● LESETEXT:

>>

Kürzlich zu Besuch an einer feinen Universität. In einer gemütlichen Großstadt direkt am Rhein. Es ist meine Heimatregion, in der Nähe bin ich geboren worden, mir geht jedesmal das Herz auf bei einem Besuch. Diesmal bin ich an der dortigen Hochschule in Sachen Ernest Hemingway unterwegs.

Im weiten Areal vor dem wuchtigen Eingangsportal wird an zahlreiche Literaten gedacht. Denn just an diesem Ort haben Nazis die Bücher dieser Autoren in die Flammen geworfen. Am 17. Mai 1933 wurden Hunderte kritische Werke auf den lodernden Scheiterhaufen geschleudert. Romane und Erzählungen mit pazifistischem oder sozialistischem Inhalt. 

Ich spüre der Plakette von Ernest Hemingway nach. Dies gestaltet sich ein wenig mühselig, weil sich auf dem Vorhof Dutzende von Studenten und Studentinnen tummeln. Ich suche und suche, stets mit gesenktem Blick auf das Steinpflaster. An einer seitlichen Parkbank werde ich fündig und bitte die Studiosi höflich, ein wenig zur Seite zu treten.

<<

● FOLGENDE DATEN:
>>

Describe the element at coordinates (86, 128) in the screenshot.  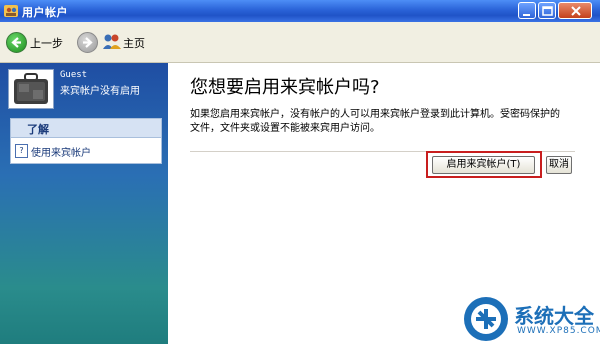
I see `learn-about-header: 了解` at that location.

<<

● ARBEITSAUFTRAG: Schreib den Abschnitt aus dem Lesetext, der mit den Worten „Kürzlich zu Besuch“ anfängt und mit „Ernest Hemingway unterwegs.“ aufhört, noch einmal ab. Ersetze darin „gemütlichen“ durch „lebhaften“.

● ÜBUNGSERGEBNIS:
Kürzlich zu Besuch an einer feinen Universität. In einer lebhaften Großstadt direkt am Rhein. Es ist meine Heimatregion, in der Nähe bin ich geboren worden, mir geht jedesmal das Herz auf bei einem Besuch. Diesmal bin ich an der dortigen Hochschule in Sachen Ernest Hemingway unterwegs.